Inter.Law 30. So a change in the charter of a municipal corporation, in whole or part, by an amendment of its provisions, or the substitution of a new charter in place of the old one, should not be deemed, in the absence of express legislative declaration otherwise, to affect the identity of the corporation or to relieve it from its previous liabilities.
In a case recently decided by the Circuit Court of the United states for the Northern District of Florida, Milner's Administrator v. City of Pensacola, 2 Woods 632, the effect of the legislation of the state upon the corporate existence of the City of Pensacola was examined.

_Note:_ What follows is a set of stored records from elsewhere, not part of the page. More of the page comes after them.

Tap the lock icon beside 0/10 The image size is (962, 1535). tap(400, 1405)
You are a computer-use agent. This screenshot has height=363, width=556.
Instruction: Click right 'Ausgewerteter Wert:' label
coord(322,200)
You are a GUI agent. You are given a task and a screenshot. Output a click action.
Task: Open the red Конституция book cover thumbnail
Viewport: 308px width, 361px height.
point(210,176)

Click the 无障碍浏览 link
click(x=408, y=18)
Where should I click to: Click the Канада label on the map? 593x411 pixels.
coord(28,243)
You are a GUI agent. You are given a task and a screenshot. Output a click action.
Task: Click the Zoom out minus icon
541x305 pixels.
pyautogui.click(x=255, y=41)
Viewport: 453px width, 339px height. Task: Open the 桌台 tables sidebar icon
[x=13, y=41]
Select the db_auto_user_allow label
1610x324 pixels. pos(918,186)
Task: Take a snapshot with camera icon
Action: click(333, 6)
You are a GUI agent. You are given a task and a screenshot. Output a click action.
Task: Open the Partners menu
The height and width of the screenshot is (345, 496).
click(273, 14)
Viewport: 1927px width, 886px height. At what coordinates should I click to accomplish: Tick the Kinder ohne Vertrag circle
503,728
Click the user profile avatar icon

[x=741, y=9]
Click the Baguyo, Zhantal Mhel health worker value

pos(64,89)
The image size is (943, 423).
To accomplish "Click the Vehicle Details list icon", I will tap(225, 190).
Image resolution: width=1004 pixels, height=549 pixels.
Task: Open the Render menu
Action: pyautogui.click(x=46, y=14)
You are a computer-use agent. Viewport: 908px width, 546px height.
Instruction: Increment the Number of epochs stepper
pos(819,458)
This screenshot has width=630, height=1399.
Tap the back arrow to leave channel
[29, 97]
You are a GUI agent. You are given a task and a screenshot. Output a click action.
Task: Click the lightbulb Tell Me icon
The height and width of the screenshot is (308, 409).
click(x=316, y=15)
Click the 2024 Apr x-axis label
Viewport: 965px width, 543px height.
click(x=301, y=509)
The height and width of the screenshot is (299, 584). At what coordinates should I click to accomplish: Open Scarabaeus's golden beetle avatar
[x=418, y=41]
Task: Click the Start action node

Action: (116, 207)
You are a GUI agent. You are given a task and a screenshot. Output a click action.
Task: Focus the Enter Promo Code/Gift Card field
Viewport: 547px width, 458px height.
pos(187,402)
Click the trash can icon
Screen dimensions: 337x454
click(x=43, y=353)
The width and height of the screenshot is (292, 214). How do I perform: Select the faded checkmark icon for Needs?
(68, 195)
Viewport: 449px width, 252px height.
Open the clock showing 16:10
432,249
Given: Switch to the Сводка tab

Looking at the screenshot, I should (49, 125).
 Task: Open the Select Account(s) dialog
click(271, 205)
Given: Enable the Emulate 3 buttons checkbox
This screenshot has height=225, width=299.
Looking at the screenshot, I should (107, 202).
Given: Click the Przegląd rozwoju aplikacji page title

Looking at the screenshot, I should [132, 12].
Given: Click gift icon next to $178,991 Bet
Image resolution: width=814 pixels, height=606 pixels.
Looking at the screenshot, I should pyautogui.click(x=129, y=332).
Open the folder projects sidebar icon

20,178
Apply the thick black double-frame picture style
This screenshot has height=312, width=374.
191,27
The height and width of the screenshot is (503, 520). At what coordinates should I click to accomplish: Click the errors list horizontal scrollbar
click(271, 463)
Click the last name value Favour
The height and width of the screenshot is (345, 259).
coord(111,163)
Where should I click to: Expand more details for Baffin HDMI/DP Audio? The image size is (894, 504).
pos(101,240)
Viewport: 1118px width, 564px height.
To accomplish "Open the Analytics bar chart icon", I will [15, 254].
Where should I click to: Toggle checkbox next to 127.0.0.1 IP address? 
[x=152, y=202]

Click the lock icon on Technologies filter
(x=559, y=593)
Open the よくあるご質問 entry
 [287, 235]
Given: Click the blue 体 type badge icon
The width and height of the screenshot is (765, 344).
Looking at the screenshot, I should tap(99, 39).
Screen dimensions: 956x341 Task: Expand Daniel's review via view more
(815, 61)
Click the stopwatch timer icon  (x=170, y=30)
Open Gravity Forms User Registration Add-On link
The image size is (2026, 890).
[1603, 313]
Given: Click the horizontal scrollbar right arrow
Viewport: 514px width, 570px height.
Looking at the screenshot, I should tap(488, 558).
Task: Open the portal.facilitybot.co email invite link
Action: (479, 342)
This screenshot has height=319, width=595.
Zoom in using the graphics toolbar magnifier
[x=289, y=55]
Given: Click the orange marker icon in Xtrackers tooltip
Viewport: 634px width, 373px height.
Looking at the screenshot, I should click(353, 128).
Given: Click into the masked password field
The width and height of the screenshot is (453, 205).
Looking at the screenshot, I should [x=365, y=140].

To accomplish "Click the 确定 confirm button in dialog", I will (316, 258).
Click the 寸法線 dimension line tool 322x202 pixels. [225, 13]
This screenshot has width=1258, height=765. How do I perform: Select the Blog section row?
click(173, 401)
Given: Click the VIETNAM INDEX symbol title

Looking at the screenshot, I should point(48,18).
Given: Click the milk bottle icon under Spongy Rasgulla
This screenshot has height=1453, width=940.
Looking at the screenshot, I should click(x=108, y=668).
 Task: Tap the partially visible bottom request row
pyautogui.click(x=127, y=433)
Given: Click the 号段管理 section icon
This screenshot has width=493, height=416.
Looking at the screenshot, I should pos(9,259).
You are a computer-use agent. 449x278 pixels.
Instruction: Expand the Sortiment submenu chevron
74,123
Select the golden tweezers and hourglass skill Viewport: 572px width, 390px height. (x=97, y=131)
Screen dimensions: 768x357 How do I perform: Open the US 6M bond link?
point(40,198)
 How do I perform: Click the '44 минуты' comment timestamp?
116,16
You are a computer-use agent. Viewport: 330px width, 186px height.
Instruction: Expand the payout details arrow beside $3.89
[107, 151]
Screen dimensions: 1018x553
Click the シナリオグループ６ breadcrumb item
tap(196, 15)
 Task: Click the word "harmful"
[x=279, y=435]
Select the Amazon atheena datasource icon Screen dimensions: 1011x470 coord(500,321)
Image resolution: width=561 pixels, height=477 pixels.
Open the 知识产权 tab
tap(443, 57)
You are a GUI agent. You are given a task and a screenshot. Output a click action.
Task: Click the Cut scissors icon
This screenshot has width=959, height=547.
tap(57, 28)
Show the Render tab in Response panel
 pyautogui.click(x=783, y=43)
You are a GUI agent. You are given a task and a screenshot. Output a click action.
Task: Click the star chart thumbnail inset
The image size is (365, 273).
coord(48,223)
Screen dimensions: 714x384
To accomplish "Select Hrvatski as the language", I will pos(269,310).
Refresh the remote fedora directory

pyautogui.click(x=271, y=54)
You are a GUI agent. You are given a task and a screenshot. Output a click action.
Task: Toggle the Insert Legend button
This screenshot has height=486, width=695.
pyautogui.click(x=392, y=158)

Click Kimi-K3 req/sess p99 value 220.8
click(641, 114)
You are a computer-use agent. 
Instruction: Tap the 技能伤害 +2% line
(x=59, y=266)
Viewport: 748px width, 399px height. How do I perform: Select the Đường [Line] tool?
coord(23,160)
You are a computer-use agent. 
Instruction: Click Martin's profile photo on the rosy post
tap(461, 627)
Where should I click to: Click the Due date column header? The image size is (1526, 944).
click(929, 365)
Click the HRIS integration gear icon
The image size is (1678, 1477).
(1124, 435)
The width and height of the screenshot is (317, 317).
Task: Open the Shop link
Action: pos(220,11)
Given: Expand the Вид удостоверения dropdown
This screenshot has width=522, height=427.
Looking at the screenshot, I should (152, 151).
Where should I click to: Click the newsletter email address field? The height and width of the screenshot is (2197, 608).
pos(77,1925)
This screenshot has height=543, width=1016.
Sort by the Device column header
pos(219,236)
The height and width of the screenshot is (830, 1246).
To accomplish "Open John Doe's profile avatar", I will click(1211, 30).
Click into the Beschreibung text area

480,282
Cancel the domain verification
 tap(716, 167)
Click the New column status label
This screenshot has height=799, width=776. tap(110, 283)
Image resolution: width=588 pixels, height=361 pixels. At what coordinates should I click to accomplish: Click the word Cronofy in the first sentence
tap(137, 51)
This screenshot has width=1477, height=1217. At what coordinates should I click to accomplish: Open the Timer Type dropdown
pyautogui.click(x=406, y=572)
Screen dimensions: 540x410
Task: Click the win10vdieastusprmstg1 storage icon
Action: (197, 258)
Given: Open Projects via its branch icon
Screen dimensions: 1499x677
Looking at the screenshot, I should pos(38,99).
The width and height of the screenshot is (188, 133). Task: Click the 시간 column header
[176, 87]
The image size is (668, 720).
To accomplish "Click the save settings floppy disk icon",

The court held and sustained its conclusion in an able and well considered opinion, that the reorganization of the city under the act of 1869 was simply the assumption by the city of the new powers and privileges
which the act conferred, and was not the creation of a new corporation -- a conclusion which accords with our judgment.
It follows from the views we have expressed that the remedy of the plaintiff was not by a suit in equity, but by an action at law against the present corporation upon the coupons, and if judgment be recovered thereon and be not paid, then by mandamus upon its officers to compel them to raise the requisite funds for its payment in the manner prescribed by its charter.
Decree affirmed without prejudice to the plaintiff's right to proceed at law.
NOTE -- Jones v. Pensacola, appeal from the Circuit Court of the United states for the Northern District of Florida, was argued at the same time and by the same counsel as the preceding case.
MR. JUSTICE FIELD delivered the opinion of the Court.
This case is similar in all essential particulars to that of Broughton v. Pensacola, and, upon the authority of the decision therein rendered, the decree is affirmed without prejudice to the plaintiff's right to proceed at law.